At the heart of any city's resurgence are the people who live and work there. According to a recent Detroit Future City report, the majority of employers in the city are small businesses, and 40% of residents consider themselves entrepreneurs. Although there are several organizations and nonprofits that work with idea-stage and early-stage businesses, a critical gap remains.
Since 2016, the Center's Detroit Neighborhood Entrepreneurs Project (DNEP) has helped to fill the gap in the entrepreneurial support ecosystem—by focusing on small business growth after the start-up phase. This is especially important now, as COVID-19 has forced many small businesses to pivot and adapt to new models and practices.

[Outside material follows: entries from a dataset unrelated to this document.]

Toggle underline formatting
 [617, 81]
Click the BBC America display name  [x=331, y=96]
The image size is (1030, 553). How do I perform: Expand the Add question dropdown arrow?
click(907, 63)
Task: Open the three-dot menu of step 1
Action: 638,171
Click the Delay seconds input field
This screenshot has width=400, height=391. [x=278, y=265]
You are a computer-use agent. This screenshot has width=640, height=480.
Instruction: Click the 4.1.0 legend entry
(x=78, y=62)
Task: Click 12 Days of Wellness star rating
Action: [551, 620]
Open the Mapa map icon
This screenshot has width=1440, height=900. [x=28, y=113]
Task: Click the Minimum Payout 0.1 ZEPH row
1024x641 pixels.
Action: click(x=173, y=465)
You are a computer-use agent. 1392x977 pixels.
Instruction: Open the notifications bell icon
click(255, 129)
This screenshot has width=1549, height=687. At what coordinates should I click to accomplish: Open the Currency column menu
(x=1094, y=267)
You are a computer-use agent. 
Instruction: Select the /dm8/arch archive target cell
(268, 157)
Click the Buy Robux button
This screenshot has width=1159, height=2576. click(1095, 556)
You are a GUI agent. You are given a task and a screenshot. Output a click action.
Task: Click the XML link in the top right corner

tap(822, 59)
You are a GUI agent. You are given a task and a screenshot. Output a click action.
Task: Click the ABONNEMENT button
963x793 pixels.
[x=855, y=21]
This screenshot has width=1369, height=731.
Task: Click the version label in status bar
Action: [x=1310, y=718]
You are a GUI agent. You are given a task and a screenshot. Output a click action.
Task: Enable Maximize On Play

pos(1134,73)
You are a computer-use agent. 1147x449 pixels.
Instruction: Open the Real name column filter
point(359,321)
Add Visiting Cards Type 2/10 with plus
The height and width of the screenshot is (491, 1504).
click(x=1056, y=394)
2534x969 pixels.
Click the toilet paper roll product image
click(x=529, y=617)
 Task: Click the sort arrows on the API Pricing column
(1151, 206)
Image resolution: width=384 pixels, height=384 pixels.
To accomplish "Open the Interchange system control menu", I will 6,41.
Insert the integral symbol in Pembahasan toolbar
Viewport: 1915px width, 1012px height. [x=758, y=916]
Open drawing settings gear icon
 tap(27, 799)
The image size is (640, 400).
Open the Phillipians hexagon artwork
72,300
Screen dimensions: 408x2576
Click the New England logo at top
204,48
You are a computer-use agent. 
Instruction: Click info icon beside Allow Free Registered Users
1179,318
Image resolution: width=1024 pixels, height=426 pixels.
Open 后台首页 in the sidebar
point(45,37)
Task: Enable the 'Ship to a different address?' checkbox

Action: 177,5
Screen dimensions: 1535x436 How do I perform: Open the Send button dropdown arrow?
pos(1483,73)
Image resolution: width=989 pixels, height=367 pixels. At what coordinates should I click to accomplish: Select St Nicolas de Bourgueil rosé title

DNEP has carefully built partnerships based on mutual respect, cultural humility, and reciprocal learning to support neighborhood-based small businesses in Detroit. Through these partnerships, we cultivate a range of ever-growing interdisciplinary opportunities—coursework, internships, consulting, and research—so students at all levels are involved in efforts that are helping transform the Motor City.
DNEP matches teams of University of Michigan students with different sets of technical skills to Detroit’s neighborhood businesses that are poised for growth but need support to rebrand, streamline operations, resolve legal issues, or become more profitable.
We conduct ongoing research about business sectors and their needs to inform DNEP projects and training. DNEP is led by an interdisciplinary team of faculty across the University who provide guidance and direction.